Problem to solve:
Lines from the start of the data through the line containing "September 26, 2025 (824, 1570)" must be given again exactly. Leave the others out.

[Stored items]
*** Block opens ***

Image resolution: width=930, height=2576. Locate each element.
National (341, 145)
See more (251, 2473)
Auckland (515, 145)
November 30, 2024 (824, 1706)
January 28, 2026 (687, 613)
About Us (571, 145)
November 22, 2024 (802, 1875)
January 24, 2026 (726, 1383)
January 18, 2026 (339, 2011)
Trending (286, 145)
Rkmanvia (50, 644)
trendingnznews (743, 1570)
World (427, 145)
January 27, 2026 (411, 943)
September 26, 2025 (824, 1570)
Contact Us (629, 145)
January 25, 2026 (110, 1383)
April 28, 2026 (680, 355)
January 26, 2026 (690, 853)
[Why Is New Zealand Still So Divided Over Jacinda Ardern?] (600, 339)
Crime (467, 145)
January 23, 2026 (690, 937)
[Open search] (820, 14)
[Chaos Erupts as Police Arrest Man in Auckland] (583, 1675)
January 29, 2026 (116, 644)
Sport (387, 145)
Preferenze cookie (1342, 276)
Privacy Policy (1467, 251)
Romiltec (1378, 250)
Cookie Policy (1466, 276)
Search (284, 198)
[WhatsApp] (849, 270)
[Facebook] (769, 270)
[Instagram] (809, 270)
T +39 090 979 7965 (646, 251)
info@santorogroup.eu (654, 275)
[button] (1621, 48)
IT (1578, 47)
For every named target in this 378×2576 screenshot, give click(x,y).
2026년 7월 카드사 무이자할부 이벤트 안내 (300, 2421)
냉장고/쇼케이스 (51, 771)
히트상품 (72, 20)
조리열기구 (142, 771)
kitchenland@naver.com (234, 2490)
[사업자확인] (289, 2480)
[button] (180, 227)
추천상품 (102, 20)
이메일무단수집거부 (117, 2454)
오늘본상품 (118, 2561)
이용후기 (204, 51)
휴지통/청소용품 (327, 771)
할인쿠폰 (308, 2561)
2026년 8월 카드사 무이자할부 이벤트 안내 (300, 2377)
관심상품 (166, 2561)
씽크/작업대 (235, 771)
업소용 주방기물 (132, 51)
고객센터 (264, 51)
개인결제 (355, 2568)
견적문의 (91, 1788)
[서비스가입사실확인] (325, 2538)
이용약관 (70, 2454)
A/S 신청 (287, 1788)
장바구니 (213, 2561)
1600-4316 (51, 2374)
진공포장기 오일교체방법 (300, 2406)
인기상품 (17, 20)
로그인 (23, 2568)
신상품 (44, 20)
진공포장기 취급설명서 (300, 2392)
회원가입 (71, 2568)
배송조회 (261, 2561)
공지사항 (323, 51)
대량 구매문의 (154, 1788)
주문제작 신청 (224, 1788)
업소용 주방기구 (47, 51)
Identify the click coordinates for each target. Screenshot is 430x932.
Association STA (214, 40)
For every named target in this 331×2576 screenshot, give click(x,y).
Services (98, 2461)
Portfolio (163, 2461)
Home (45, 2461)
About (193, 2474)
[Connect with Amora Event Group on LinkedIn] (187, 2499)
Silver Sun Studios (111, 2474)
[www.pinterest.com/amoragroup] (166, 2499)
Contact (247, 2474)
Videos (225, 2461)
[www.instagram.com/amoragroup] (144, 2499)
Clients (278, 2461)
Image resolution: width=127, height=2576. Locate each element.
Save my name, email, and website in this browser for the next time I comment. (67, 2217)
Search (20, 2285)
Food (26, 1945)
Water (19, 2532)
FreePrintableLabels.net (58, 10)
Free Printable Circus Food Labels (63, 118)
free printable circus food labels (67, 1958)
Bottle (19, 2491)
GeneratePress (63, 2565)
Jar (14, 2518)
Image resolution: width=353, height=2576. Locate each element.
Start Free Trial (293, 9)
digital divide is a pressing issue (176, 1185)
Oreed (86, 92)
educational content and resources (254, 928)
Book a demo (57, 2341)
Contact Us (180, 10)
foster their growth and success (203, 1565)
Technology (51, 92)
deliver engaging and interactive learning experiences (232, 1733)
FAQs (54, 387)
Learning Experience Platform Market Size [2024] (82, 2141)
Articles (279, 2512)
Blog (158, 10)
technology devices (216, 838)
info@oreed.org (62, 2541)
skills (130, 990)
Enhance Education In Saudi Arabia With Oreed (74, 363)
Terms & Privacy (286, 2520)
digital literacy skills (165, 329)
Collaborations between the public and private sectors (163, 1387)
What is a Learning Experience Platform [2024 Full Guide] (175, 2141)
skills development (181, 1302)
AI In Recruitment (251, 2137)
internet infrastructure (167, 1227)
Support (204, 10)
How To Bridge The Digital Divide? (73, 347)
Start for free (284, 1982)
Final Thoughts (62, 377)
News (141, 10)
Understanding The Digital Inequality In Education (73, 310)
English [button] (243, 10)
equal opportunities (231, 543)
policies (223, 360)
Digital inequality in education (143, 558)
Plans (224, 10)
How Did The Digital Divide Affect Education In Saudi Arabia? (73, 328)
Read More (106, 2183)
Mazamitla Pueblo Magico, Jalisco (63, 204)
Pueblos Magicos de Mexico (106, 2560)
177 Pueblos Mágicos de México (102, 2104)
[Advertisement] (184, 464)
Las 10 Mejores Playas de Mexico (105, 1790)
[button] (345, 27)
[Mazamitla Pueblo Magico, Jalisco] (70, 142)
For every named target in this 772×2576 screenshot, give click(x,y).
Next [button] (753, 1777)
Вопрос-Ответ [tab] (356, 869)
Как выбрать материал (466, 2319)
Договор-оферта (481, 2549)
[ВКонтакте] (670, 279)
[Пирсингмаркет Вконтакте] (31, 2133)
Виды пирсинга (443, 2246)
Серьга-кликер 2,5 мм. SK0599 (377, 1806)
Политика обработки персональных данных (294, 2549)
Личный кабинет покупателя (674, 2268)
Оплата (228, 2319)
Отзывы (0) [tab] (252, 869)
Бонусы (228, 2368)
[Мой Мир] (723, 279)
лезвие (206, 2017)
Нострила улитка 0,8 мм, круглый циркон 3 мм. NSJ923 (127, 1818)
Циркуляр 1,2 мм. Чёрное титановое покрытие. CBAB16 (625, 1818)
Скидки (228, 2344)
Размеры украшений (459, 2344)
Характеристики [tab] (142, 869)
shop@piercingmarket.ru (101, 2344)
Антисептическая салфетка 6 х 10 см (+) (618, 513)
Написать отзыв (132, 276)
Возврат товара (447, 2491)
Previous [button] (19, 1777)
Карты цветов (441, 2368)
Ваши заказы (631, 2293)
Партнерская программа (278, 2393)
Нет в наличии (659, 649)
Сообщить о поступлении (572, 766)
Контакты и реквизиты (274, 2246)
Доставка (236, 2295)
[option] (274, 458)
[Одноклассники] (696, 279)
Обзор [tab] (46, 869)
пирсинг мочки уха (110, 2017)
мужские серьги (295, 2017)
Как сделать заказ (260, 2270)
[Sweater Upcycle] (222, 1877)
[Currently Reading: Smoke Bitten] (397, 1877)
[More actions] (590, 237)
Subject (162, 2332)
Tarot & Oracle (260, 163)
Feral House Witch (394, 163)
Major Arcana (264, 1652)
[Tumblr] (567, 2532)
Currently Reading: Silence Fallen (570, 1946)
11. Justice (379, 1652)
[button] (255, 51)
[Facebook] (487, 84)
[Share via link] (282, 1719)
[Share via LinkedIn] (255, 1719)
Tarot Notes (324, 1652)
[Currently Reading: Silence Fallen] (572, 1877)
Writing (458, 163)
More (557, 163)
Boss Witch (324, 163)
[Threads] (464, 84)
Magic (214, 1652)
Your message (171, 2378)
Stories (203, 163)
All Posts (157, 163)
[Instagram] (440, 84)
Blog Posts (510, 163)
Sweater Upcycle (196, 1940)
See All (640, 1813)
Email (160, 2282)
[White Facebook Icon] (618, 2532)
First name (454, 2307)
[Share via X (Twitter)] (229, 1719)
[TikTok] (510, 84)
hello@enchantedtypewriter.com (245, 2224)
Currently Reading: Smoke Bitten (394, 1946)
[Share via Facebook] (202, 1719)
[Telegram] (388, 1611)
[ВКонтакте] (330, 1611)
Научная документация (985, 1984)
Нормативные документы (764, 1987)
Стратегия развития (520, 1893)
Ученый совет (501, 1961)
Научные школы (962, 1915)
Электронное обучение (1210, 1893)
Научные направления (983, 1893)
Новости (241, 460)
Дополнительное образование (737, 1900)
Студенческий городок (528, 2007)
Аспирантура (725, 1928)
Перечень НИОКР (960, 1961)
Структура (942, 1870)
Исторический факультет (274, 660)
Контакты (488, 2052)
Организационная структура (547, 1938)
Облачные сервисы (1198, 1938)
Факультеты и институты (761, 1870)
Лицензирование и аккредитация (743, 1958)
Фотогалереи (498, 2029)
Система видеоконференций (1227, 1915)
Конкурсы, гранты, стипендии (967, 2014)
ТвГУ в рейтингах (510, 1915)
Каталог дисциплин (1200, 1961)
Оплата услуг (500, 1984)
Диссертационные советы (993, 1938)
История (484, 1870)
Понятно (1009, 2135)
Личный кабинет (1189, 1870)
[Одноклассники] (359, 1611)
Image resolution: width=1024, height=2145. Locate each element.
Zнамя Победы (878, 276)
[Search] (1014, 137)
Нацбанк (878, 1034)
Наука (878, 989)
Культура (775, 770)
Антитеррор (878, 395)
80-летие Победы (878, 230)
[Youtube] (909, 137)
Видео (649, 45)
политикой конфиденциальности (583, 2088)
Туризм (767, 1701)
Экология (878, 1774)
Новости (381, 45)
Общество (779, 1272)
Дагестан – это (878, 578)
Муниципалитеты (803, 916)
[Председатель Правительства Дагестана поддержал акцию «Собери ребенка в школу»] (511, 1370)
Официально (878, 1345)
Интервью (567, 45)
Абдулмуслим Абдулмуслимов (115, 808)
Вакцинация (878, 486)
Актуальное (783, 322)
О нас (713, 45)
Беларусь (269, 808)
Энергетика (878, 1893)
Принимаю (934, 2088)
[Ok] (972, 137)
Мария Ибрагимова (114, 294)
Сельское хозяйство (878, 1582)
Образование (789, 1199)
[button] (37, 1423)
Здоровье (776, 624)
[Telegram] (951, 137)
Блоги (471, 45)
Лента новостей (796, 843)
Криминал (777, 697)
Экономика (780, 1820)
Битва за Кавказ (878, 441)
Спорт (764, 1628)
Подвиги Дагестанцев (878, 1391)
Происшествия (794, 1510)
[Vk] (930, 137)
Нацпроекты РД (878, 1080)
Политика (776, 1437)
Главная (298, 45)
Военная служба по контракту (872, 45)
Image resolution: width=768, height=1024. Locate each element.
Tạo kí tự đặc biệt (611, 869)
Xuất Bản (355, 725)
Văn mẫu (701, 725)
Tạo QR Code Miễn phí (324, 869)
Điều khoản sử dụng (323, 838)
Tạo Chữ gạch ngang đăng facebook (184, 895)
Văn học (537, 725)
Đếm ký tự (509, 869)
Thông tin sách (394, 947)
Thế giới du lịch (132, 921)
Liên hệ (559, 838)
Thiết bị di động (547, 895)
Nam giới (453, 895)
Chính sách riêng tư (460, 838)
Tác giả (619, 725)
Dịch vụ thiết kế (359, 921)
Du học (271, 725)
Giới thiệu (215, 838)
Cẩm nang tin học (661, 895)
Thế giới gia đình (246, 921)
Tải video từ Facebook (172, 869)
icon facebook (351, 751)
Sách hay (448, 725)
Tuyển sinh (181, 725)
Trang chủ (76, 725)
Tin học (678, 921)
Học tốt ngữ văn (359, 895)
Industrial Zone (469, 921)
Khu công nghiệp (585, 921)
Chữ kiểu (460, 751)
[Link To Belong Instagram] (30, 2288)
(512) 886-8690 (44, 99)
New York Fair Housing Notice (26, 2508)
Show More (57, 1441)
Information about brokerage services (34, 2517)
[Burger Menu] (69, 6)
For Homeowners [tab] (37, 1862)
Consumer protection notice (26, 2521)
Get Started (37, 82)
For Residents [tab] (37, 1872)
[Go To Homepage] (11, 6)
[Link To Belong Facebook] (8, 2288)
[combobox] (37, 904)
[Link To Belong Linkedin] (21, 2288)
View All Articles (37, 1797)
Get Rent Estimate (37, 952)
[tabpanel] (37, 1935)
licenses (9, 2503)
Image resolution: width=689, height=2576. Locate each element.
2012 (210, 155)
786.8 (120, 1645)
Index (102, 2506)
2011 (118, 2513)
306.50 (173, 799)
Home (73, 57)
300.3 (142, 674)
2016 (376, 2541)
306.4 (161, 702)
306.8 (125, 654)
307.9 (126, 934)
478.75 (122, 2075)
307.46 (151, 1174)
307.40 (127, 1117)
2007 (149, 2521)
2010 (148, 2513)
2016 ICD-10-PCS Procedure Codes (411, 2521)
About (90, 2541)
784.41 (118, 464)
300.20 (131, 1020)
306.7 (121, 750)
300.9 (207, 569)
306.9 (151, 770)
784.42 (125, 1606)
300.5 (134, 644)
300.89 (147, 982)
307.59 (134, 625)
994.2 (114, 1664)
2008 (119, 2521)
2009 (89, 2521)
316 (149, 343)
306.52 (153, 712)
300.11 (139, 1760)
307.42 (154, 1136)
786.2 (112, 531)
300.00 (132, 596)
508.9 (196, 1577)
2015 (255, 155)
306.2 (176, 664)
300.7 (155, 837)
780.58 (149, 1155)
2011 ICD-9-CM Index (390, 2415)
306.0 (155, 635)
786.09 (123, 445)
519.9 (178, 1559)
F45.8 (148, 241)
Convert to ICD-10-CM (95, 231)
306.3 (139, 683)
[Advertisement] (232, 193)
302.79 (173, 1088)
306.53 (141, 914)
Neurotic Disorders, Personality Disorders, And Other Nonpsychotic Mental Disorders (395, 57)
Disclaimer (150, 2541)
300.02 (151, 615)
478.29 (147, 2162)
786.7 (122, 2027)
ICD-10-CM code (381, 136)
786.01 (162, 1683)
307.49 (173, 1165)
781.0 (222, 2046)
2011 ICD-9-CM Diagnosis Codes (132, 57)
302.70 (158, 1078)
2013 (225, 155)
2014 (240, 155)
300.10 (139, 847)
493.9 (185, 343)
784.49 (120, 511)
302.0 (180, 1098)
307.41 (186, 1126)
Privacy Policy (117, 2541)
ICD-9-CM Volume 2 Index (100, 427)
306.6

*** Block closes ***

Expected answer:
Image resolution: width=930, height=2576. Locate each element.
National (341, 145)
See more (251, 2473)
Auckland (515, 145)
November 30, 2024 (824, 1706)
January 28, 2026 (687, 613)
About Us (571, 145)
November 22, 2024 (802, 1875)
January 24, 2026 (726, 1383)
January 18, 2026 (339, 2011)
Trending (286, 145)
Rkmanvia (50, 644)
trendingnznews (743, 1570)
World (427, 145)
January 27, 2026 (411, 943)
September 26, 2025 (824, 1570)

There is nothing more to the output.